Именно такого актера надеялся воспитать для театра будущего Михаил Чехов. Не зря Павел Марков, лучший знаток творчества Чехова, отмечал в 1921 году, что в нем «актер символического театра утверждает свою несомненную и непререкаемую реальность», говоря даже, что среди актеров Чехов — «то же, что Блок среди поэтов, а Вахтангов среди режиссеров». Можно сказать, что символизм в своем радикальном «теургическом» изводе повлиял на Чехова не меньше, чем антропософия.
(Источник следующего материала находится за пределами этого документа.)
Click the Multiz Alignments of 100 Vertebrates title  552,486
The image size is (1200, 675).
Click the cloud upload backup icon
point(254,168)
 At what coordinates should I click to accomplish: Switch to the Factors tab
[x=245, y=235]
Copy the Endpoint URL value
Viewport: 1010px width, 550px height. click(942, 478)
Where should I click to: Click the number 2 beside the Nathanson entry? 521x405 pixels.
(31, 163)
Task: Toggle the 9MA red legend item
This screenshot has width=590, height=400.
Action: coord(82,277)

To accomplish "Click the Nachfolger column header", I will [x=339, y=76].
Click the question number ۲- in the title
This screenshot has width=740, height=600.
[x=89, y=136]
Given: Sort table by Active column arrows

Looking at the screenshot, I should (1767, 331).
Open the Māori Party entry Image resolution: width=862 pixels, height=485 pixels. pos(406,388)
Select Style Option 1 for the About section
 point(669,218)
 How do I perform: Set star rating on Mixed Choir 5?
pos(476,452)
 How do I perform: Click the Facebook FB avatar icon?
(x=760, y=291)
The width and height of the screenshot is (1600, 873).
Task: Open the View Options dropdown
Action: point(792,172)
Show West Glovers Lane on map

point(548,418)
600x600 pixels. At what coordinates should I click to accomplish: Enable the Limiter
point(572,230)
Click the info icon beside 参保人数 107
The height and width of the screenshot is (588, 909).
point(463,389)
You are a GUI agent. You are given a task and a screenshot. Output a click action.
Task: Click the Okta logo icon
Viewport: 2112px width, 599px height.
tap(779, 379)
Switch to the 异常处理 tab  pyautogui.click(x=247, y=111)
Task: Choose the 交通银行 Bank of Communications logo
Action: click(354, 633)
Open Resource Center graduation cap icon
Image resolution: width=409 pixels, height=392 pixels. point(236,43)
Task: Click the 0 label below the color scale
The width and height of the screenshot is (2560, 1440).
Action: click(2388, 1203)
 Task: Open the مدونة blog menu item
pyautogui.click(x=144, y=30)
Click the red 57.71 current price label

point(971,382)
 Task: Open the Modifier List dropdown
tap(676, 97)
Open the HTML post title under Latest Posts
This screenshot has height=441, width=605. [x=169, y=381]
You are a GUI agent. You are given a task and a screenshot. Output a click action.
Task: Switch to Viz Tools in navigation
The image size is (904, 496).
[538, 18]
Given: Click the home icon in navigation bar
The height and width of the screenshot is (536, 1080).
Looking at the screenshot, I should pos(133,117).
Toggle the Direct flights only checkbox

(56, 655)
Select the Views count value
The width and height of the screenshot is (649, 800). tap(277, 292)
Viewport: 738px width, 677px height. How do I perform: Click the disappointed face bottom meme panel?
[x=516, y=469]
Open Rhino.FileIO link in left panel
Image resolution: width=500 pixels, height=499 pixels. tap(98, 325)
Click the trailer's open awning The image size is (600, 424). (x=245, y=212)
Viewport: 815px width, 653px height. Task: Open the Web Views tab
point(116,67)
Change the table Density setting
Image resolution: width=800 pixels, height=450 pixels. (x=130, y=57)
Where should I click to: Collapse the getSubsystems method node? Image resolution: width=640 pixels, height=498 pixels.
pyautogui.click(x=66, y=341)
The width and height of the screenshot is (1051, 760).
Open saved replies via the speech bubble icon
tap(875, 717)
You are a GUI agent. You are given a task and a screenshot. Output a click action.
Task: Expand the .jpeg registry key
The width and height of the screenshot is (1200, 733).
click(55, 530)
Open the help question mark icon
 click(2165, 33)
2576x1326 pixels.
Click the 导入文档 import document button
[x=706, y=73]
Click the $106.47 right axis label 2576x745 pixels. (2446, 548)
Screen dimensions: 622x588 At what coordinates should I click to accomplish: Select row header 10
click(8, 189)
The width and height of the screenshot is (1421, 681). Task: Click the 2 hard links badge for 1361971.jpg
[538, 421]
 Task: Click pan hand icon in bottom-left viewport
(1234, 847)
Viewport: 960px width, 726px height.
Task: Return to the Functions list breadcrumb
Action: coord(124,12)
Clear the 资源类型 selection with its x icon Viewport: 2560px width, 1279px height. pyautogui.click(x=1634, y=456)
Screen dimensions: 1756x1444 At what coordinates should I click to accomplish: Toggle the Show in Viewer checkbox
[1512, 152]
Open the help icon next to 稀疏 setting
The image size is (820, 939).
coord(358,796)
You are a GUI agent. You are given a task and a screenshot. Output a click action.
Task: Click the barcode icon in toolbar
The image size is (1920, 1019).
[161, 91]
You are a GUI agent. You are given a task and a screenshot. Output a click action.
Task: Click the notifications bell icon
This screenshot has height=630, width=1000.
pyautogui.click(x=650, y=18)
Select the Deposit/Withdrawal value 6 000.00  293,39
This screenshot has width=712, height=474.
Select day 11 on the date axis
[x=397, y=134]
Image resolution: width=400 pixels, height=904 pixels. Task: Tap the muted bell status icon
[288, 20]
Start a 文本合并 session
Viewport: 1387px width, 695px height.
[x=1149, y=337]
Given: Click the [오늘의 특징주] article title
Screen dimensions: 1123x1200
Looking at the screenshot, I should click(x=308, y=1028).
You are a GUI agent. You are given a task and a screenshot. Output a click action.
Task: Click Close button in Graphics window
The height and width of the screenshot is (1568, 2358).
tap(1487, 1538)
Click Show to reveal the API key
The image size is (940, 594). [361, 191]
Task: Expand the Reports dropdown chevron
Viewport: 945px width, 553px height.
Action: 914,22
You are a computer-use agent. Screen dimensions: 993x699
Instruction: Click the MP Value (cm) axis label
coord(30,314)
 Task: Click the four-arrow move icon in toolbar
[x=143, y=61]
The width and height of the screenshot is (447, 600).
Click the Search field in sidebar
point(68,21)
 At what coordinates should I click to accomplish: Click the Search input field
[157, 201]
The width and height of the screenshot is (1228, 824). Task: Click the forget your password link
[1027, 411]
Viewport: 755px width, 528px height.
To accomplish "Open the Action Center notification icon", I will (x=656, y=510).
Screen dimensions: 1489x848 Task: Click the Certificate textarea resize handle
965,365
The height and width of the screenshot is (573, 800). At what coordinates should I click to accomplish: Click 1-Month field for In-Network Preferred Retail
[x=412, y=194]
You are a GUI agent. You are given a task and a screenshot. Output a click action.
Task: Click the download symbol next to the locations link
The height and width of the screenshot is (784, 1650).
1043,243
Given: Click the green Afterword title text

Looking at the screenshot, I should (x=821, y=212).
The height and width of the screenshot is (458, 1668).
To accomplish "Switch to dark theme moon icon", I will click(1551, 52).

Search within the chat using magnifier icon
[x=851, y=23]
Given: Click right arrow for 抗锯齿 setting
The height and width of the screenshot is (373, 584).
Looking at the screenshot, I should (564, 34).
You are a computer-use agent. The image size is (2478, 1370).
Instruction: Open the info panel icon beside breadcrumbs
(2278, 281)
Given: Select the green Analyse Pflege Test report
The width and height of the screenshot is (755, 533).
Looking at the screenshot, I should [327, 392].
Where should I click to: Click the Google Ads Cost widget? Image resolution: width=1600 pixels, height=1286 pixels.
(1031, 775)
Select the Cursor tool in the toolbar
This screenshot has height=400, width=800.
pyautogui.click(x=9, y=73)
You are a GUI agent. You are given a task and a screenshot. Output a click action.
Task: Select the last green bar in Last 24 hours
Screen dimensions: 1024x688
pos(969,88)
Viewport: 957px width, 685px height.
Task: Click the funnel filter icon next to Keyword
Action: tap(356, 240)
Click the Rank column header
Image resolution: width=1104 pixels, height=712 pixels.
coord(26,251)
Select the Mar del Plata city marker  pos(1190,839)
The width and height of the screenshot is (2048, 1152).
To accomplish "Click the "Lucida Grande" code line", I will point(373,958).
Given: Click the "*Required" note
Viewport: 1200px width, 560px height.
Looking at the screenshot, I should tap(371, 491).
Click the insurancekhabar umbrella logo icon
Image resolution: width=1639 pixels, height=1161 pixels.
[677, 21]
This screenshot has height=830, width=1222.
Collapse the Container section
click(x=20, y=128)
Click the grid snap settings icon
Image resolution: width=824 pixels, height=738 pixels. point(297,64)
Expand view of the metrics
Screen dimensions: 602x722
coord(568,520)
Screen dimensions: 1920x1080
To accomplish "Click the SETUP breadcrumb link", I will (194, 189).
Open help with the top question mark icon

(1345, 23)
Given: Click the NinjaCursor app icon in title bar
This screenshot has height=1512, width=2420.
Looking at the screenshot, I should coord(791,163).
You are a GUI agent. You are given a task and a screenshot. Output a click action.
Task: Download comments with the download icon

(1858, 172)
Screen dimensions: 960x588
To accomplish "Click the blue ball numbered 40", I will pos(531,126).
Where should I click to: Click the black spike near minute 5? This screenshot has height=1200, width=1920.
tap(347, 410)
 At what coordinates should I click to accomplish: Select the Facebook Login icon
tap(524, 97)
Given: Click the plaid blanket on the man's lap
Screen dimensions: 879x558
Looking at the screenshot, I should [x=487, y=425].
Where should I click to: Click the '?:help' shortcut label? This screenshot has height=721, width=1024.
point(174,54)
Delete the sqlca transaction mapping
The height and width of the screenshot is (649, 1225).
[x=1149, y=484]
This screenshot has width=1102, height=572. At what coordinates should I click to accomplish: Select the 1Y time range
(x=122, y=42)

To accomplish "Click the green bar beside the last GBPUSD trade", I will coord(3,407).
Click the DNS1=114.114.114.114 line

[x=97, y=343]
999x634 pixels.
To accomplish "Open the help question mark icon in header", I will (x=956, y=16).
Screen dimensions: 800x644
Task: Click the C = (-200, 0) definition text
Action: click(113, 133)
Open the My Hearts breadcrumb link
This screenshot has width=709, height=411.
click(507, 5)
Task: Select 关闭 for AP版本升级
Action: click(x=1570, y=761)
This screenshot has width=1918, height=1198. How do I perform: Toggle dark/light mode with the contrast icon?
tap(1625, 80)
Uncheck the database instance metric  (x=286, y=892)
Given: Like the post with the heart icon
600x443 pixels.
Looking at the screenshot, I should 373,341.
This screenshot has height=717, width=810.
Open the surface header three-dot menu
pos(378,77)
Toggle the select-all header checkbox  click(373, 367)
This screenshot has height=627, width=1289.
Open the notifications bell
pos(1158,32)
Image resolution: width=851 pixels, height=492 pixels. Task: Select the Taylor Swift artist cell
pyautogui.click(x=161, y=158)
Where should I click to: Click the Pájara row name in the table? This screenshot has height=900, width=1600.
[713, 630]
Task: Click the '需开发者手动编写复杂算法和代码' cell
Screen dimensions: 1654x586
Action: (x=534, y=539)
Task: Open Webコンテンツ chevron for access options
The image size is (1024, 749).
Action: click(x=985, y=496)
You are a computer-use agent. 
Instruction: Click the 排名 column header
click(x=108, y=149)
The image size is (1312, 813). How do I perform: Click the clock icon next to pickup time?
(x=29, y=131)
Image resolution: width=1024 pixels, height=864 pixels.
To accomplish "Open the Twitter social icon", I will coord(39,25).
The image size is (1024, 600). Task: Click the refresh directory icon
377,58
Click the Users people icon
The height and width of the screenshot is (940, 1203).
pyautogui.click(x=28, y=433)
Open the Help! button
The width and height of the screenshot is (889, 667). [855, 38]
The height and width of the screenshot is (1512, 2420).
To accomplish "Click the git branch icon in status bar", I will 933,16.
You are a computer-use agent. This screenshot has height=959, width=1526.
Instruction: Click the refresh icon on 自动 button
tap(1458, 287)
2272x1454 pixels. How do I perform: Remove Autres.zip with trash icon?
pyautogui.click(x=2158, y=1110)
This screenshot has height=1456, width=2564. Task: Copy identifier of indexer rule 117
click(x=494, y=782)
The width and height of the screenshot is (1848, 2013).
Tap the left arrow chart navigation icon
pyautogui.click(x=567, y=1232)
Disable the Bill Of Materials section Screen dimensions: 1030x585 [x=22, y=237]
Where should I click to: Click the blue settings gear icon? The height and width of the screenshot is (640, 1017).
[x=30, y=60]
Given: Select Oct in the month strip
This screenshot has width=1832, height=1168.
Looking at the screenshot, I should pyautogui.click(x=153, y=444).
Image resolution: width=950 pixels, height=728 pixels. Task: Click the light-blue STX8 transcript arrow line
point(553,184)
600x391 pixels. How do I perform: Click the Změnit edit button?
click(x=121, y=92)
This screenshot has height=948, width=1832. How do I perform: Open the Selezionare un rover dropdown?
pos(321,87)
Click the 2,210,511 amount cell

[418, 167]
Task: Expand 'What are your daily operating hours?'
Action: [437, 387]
Сейчас мы можем воспринимать московский период Чехова как трагический опыт столкновения двух конкурирующих квазирелигиозных систем. На стороне Чехова была антропософия и русский символизм, также многое взявший от Штайнера. Им противостояла еще дикая и недооформившаяся, но стихийно чувствующая угрозу марксистская доктрина, которая тоже претендовала на современного человека и выдвигала свою версию его развития. Как точно резюмировал Николай Бердяев в книге «Смысл истории», для человека эпохи модерна характерна «атомизация», изолированность от себе подобных, подчинение чувству одиночества и ужаса, которые заставляют его искать выход путем внешнего объединения в коллективы. Этот внешний коллективизм, в отличие от истинного соборного «единения в духе», которого искала русская религиозная философия и ее наследники, уже не мог удовлетворить человека. Даже большевистские мечтатели вроде Луначарского и Богданова предлагали нечто большее, чем официальная безбожная идеология, но их идеи были реализованы лишь частично. Именно эта выхолощенная частичность и победила в итоге.

Театральный проект Михаила Чехова можно считать неудавшимся: для человечества он остался великим актером, но театра будущего так и не создал. Впрочем, и его противников из марксистского лагеря, всех эти рабкоров и пролетарских борцов за чистоту театра, едва ли можно назвать победителями. Похоже, что урок Бердяева был усвоен, и религиозные, зачастую архаичные и хтонические основы марксизма все же были деконструированы. Теперь аналогичной работы — прежде всего в театральной среде — требует и система Чехова. Сводить ее к забавной игре с «воображаемыми мячиками» — значит повторять опыт актеров из статьи Вертман. Опасна ли такая неосознанная духовная практика? Чехов считал, что при сохранении чистоты помыслов она скорее полезна. Но пока упражнения по чеховскому методу существуют отдельно, а теория отдельно, применение этого метода в театре действительно напоминает кокетничанье — и хорошо, если с добрым «боженькой», а не с чем-то еще.